Genome-wide acetylation modification of H3K27ac in bovine rumen cell following butyrate exposure

Authors: KANG, XIAOLONG - Ningxia University; LI, CHENGLONG - Ningxia University; LIU, SHULI - Westlake University; Baldwin, Ransom - Randy; Liu, Ge - George; Li, Congjun - Cj

Submitted to: Biomolecules EISSN 2218-273X
Publication Type: Peer Reviewed Journal
Publication Acceptance Date: 7/13/2023
Publication Date: 7/16/2023
Citation: Kang, X., Li, C., Liu, S., Baldwin, R.L., Liu, G., Li, C.-J. 2023. Genome-wide acetylation modification of H3K27ac in bovine rumen cell following butyrate exposure. Biomolecules. 13(7):1137. https://doi.org/10.3390/biom13071137.
DOI: https://doi.org/10.3390/biom13071137

Interpretive Summary: Butyrate is an essential nutrient for cattle. It also has gene regulation activities. However, the mechanism and role of butyrate in gene regulation are still unclear. This study uses the ChIP-sequencing method to study the role of butyrate in the rumen epithelial primary cells. We found that butyrate induces genome-wide modification of histone acetylation. The alterations of histone acetylation regulate gene activities and change genomic actions. Identifying genome-wide acetylation modifications and expressed genes of butyrate in bovine rumen epithelial primary cells will expand the understanding of the biological role of butyrate and its effects on histone acetylation.

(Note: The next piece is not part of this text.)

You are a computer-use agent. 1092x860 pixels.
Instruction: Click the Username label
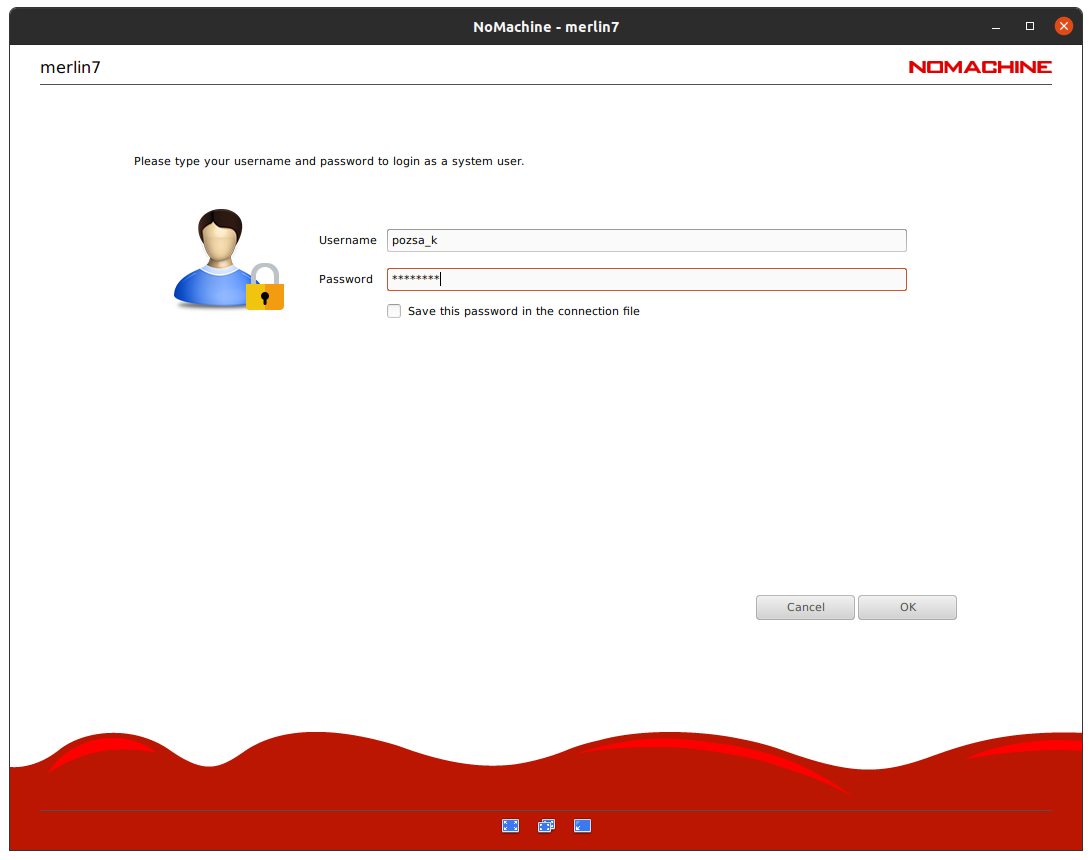point(347,240)
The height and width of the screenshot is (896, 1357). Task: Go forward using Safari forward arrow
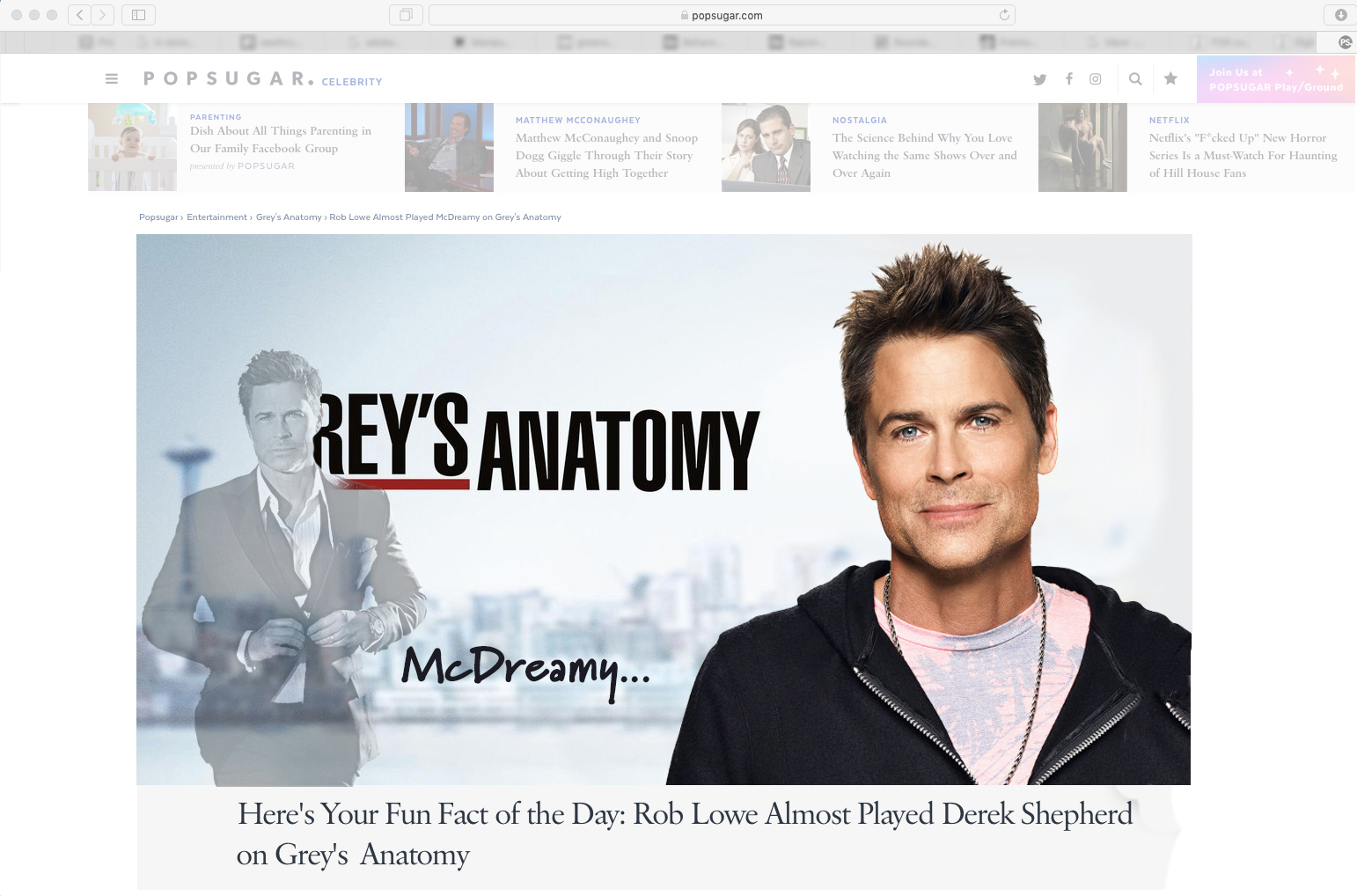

Technical Abstract: Butyrate contributes epigenetically to cellular function and rumen development in ruminant animals, which might be achieved by its genetic or epigenetic regulation of gene expression. To explore the role of butyrate on bovine rumen epithelial function and development, this study characterized genome-wide H3K27ac modification changes and super-enhancer profiles in rumen epithelial primary cell (REPC) induced with butyrate by ChIP-seq and analyzed its effects on the genes expression and functional pathways by integrating RNA-seq data. The results showed that the genome-wide acetylation modification (H3K27ac) was observed in the REPC with 94,675 and 48,688 peaks in the butyrate treatment and control group, respectively. Totally, 9,750 and 5,020 genes with increased modification (H3K27ac-gain) and decreased modification (H3K27ac-loss) were detected in the treatment group. The super-enhancers associated genes in the butyrate-induction group were involved in the AMPK signaling pathway, MAPK signaling pathway, and ECM-receptor interaction. Finally, the up-regulated genes (PLCG1, CLEC3B, IGSF23, OTOP3, ADTRP) with H3K27ac gain modification by butyrate were involved in cholesterol metabolism, lysosome, cell adhesion molecules, and PI3K-Akt signaling pathway. Butyrate treatment has the role of genome-wide H3K27ac acetylation on bovine REPC and affects the changes in gene expression. The effect of butyrate on gene expression correlates with the acetylation of the H3K27ac level. Identifying genome-wide acetylation modifications and expressed genes of butyrate in bovine REPC cells will expand the understanding of the biological role of butyrate and its acetylation.